Opinião – Punição criminal para a perseguição virtual (“stalking”)

15/04/2021 13:07

LGPD coíbe práticas abusivas
Lei moderniza instrumentos

O advento da rede mundial de computadores –a chamada internet– causou uma verdadeira revolução no mundo, nos sentidos mais profundos, densos e efetivos da palavra revolução. A chamada era da informação foi impactada decisivamente, já que a nova dinâmica estabelecida em relação à circulação e difusão informacional ganhou contornos ineditamente avançados.

O jornalismo romântico dos jornais impressos e seus “furos de reportagem” não teria como competir com a nova realidade dos portais digitais, guarnecidos por equipes robustas de reportagem, que conseguem transmitir a nova informação ao público quase de forma sincronizada em relação à ocorrência dos fatos. Alguns cliques separam o acontecimento de sua comunicação e difusão.

A primavera árabe foi articulada pelas redes sociais, que mobilizam as pessoas pelo mundo. Agora temos já consultas médicas por telemedicina, os aplicativos nos permitem otimizar a mobilidade, hospedagens, alimentação e uma infinidade de outros serviços. As pessoas começam relacionamentos afetivos, conectando-se por redes sociais ou sites de relacionamentos.

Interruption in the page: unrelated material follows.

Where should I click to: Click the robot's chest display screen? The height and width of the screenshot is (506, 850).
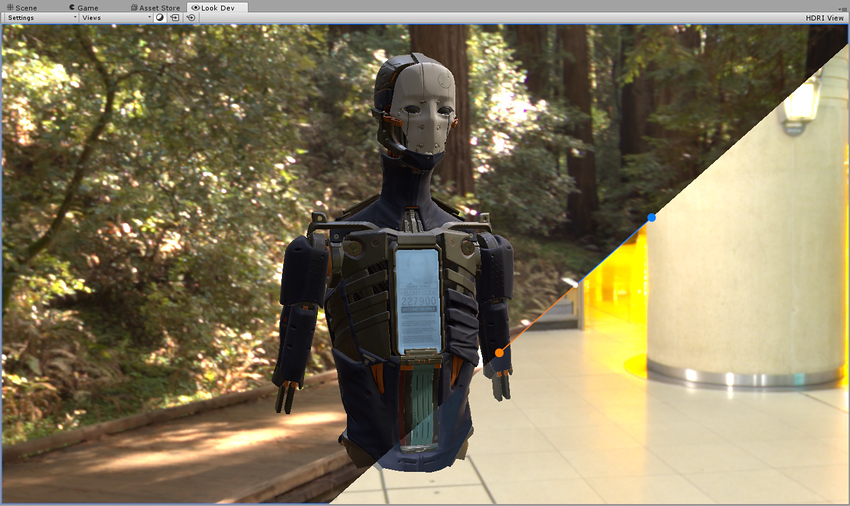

Muitos se conectam, outros se acomodam neste tipo de relação digital e, por esta razão, acabam se afastando. E outras tantas cometem crimes usando a internet. Os golpes digitais têm aumentando exponencialmente, especialmente nos tempos de isolamento em virtude da pandemia. Há comercialização de entorpecentes, através da internet, além das ameaças, “cyberbullyng”, “cancelamentos” e “lacrações”.

Ao mesmo tempo em que se difundiu o uso da internet em todos os níveis, para as mais diversas finalidades, com ganhos evolutivos tecnológicos, criou-se uma verdadeira esfera existencial paralela, retratada em relação ao mundo das redes sociais no documentário “o dilema das redes”, onde se descrevem as técnicas e metodologias utilizadas para capturar e viciar seus usuários, visando o lucro.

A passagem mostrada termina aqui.